• **Text segment**:
Azure IaaS and Azure Stack: most impactful announcements at Microsoft Ignite 2021

This special edition includes the most important announcements and major updates regarding Azure infrastructure as a service (IaaS) and Azure Stack, officialized by Microsoft this week during Microsoft Ignite 2021 conference. Microsoft announced several important additions to its Azure infrastructure as a service (IaaS) portfolio and the Microsoft infrastructure services continue to evolve to optimize the experience of running business-critical workloads.

Azure

Compute

Microsoft adding datacenter region in China

To meet growing customer demand in China, Microsoft will establish a new datacenter region in northern China. The new region will enable more customers to innovate and collaborate with the Microsoft Cloud, including Microsoft Azure, Office 365, Dynamics 365 and Power BI.

Azure Resource Mover now generally available

Azure Resource Mover, which provides portability between Azure regions is now generally available. Azure Resource Mover allows new customers to create applications in existing regions and migrate them upon new region launch or move into regions with availability zones (AZs) if not planned for their region. Azure Resource Mover moves multiple resources among Azure regions and performs dependency analysis for the workloads to ensure a successful move.

On-demand capacity reservations for Azure Virtual Machines will be
available (preview in April)

On-demand capacity reservations for Azure Virtual Machines enable customers to access virtual machines (VMs) in advance with service-level agreement (SLA) guarantees. This is particularly important to organizations that want to ensure high levels of availability when running business-critical applications on Azure.

• **Given records**:
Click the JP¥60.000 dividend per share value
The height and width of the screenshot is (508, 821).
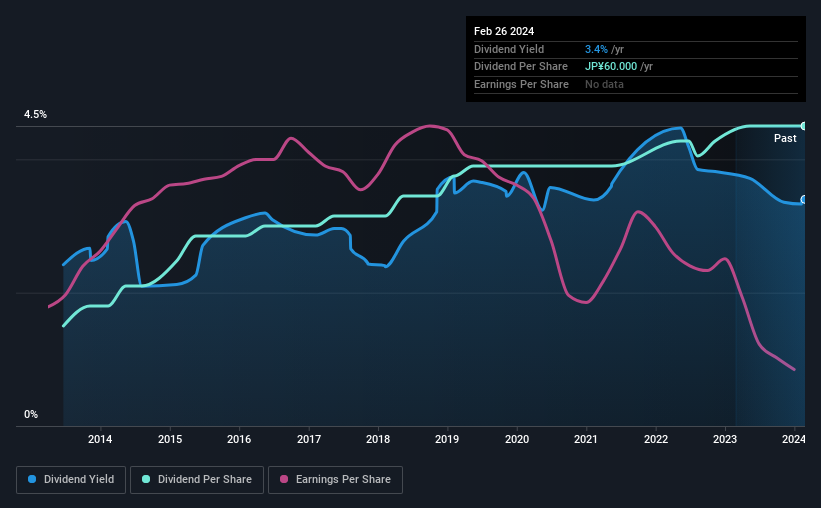coord(611,67)
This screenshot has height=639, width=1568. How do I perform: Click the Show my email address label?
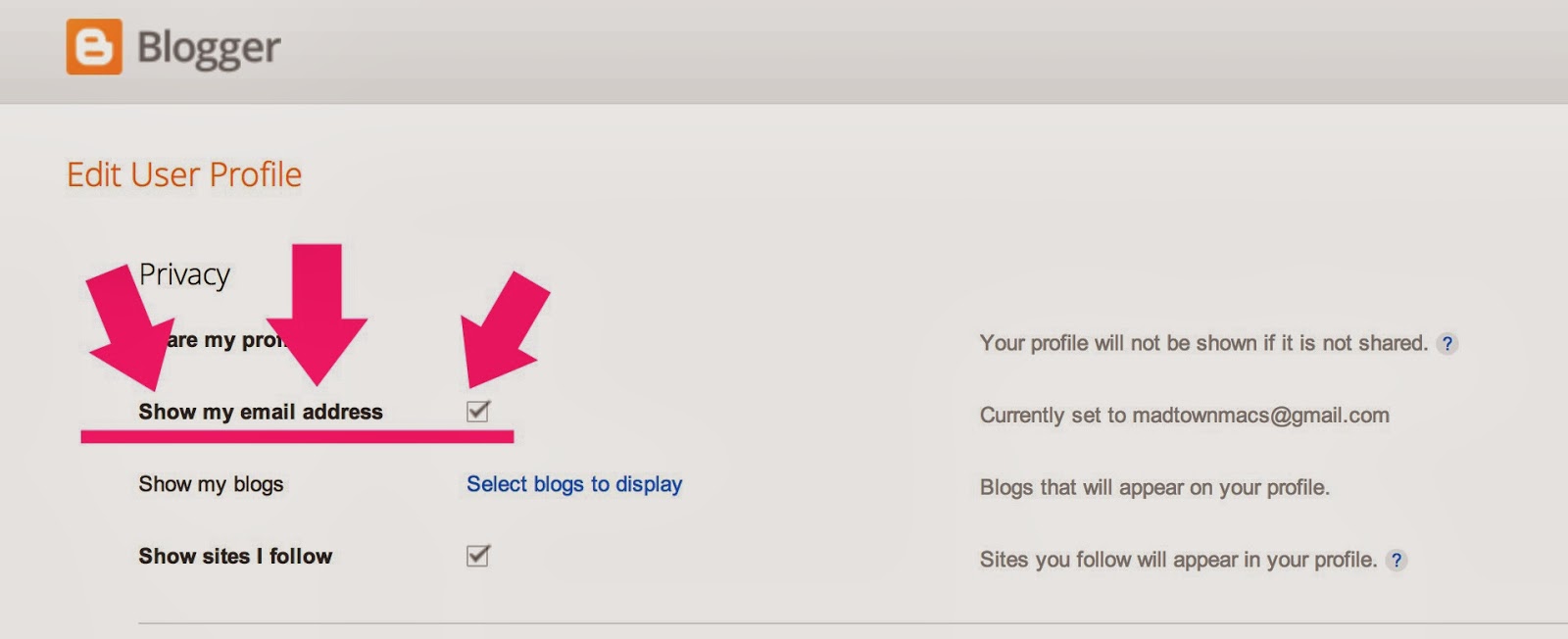tap(261, 412)
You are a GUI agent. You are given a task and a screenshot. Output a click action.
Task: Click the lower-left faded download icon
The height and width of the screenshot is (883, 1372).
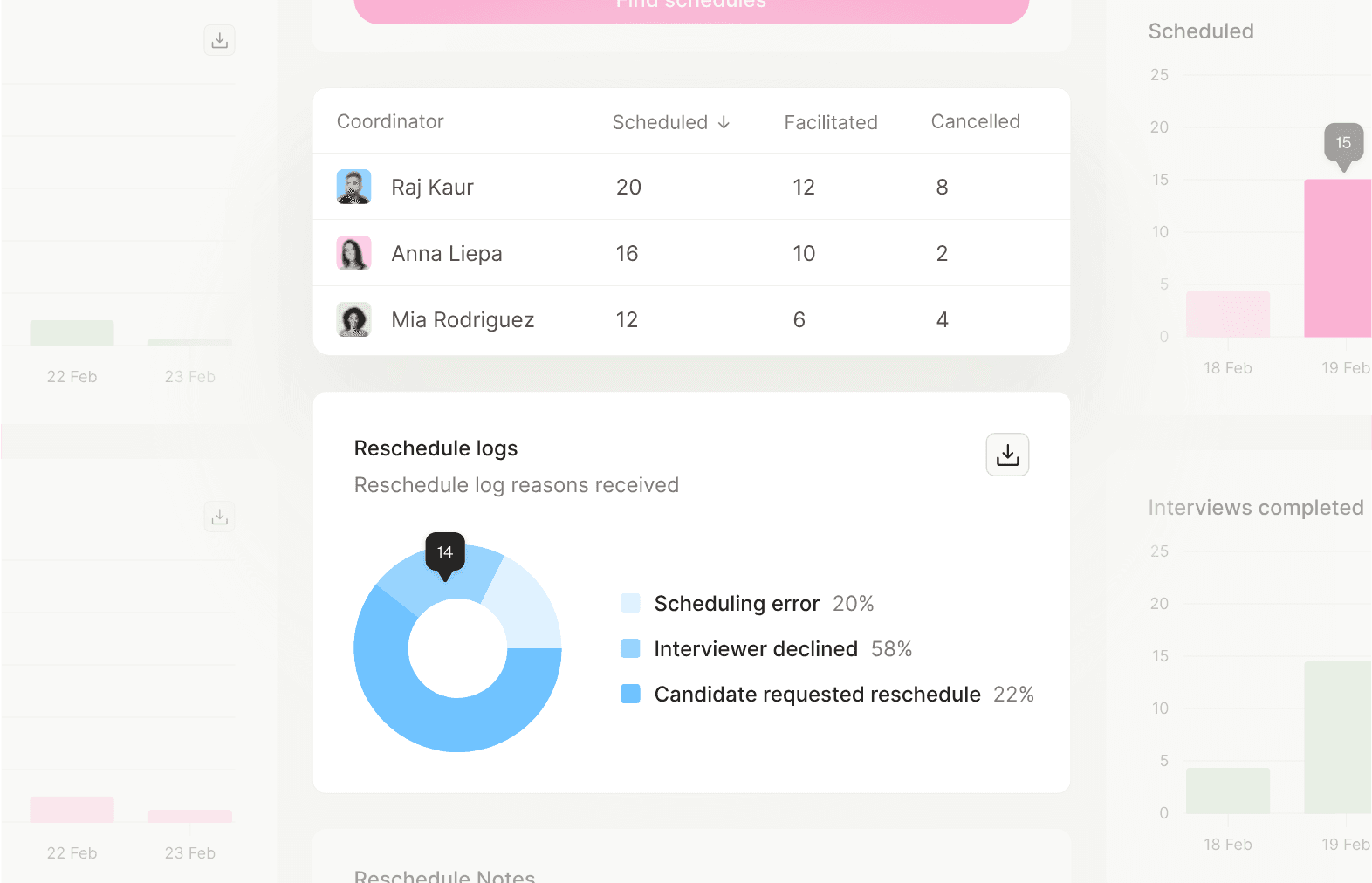220,517
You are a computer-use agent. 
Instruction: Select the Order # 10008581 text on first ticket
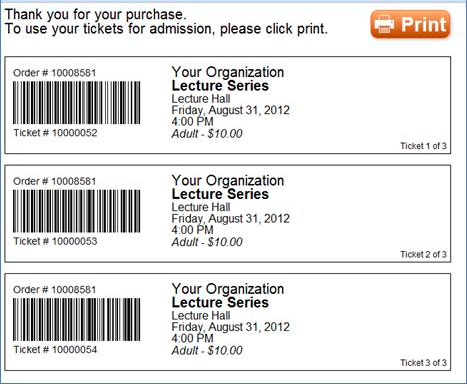click(55, 73)
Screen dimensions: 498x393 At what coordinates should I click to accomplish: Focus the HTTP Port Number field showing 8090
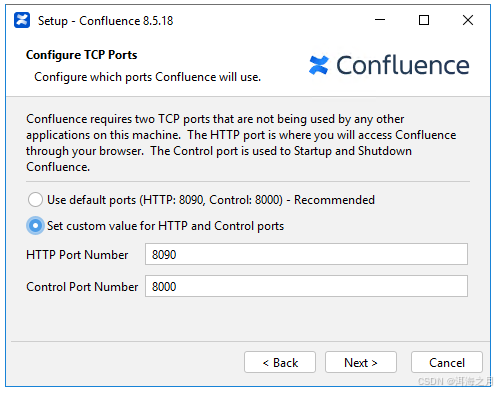pos(306,254)
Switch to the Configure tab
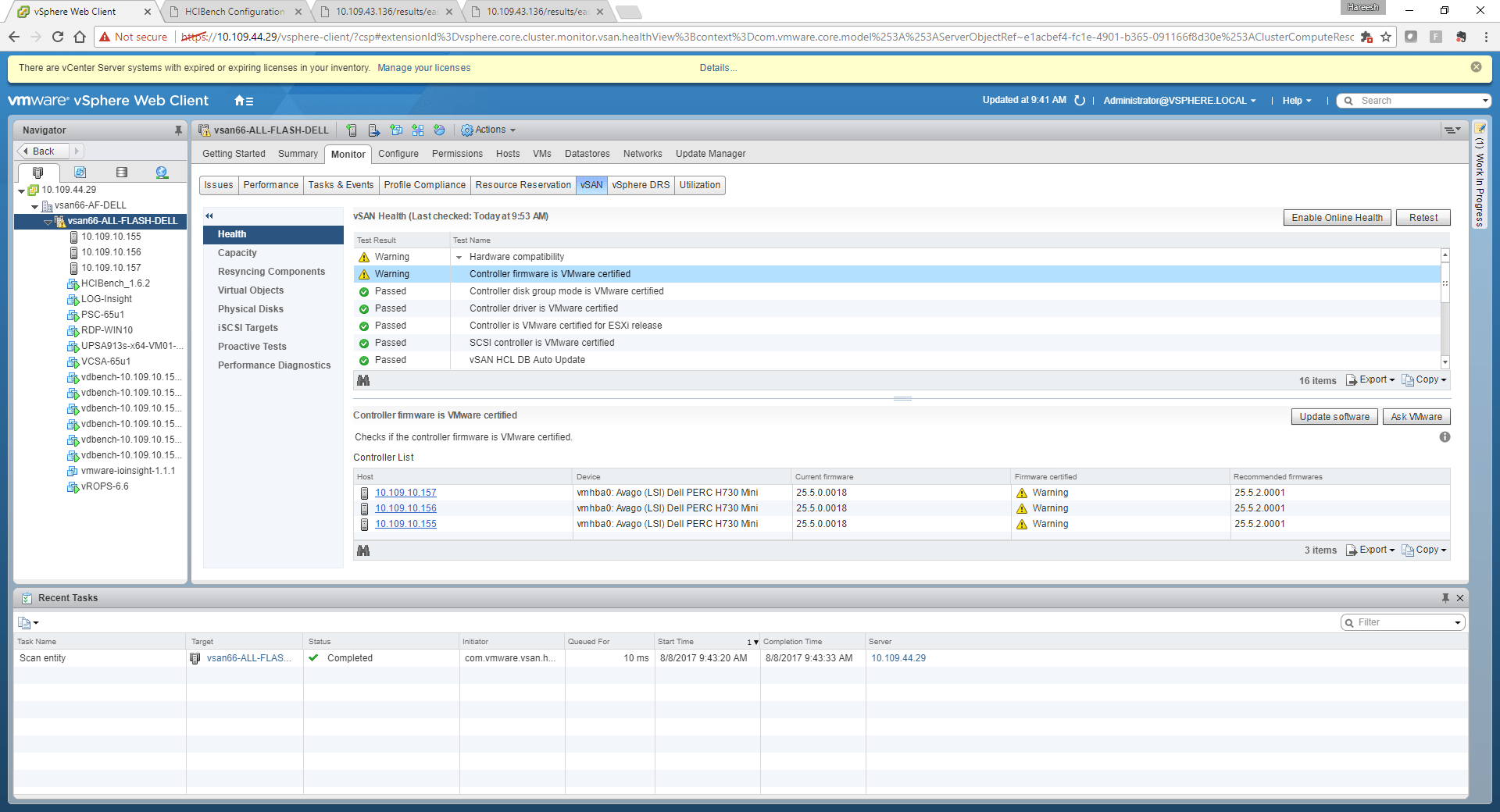The height and width of the screenshot is (812, 1500). [398, 154]
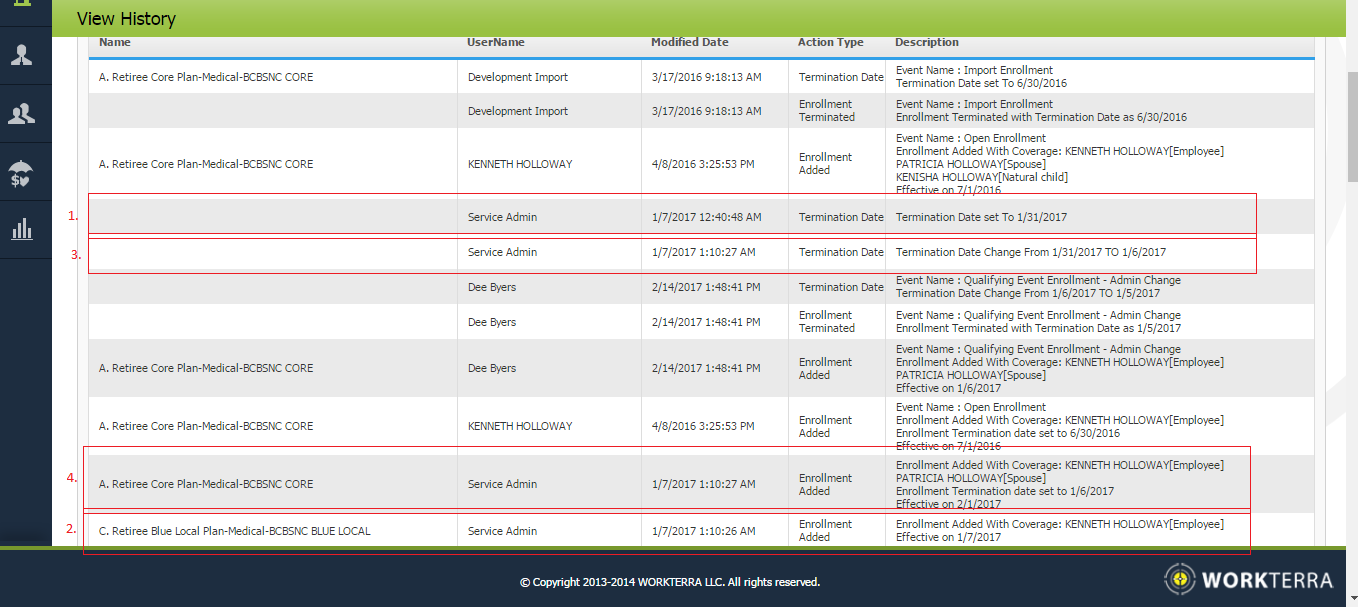Select the C. Retiree Blue Local Plan row

(x=234, y=531)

• **Requirement 1**: List every Microsoft Cloud offering that the Ignite 2021 announcements text says the new northern China datacenter region will enable customers to use.
• **Requirement 2**: Proceed with the Ignite 2021 announcements text, starting after its final sentence about on-demand capacity reservations for Azure Virtual Machines.
The records were drawn from a separate source.

• **Response area 1**: Microsoft Azure, Office 365, Dynamics 365, Power BI

• **Response area 2**:
Azure Virtual Machine Scale Sets flexible orchestration mode (preview).

Azure Virtual Machine Scale Sets help customers simplify the deployment, management and scalability of their applications while increasing high availability. Customers may now change VM sizes without redeploying their scale set, resulting in greater operational agility. Customers will also be able to mix Spot Virtual Machines and pay-as-yougo VMs within the same scale set to optimize costs.

New Mv2 Azure Virtual Machines for memory intensive workloads (preview)

These offerings expand the range of workloads that customers can run in Azure while addressing specific organizational compliance requirements and can give a 20% increase in CPU performance. Customers will be able to deploy the same VMs to Azure Dedicated Hosts.

Automatic VM guest patching for Linux VMs (preview)

Automatic VM guest patching for virtual machines helps ease update management by safely and automatically patching virtual machines to maintain security compliance. With automatic VM guest patching enabled, the VM is assessed periodically to determine the applicable patches for that VM. Updates classified as ‘Security’ or ‘Critical’ are automatically downloaded and applied on the VM during off-peak hours. Patch orchestration is managed by Azure and patches are applied following availability-first principles.

Improve Azure Spot Virtual Machines runtime and simulate evictions with new features (preview)

With Azure Spot Virtual Machines (Spot VMs), IT organizations can acquire scalable compute capacity at deep discounts for interruptible workloads. New ‘try & restore’ capabilities can now improve the overall runtime of workloads running on Spot virtual machines if they get evicted due to capacity constraints. This new capability applies when a Spot VM is part of a virtual machine scale set. Customers can also use recently added REST APIs to simulate evictions and test the behavior of their workload making sure it can tolerate interruptions when deployed on Spot VMs.

Azure trusted launch for Virtual Machines (preview)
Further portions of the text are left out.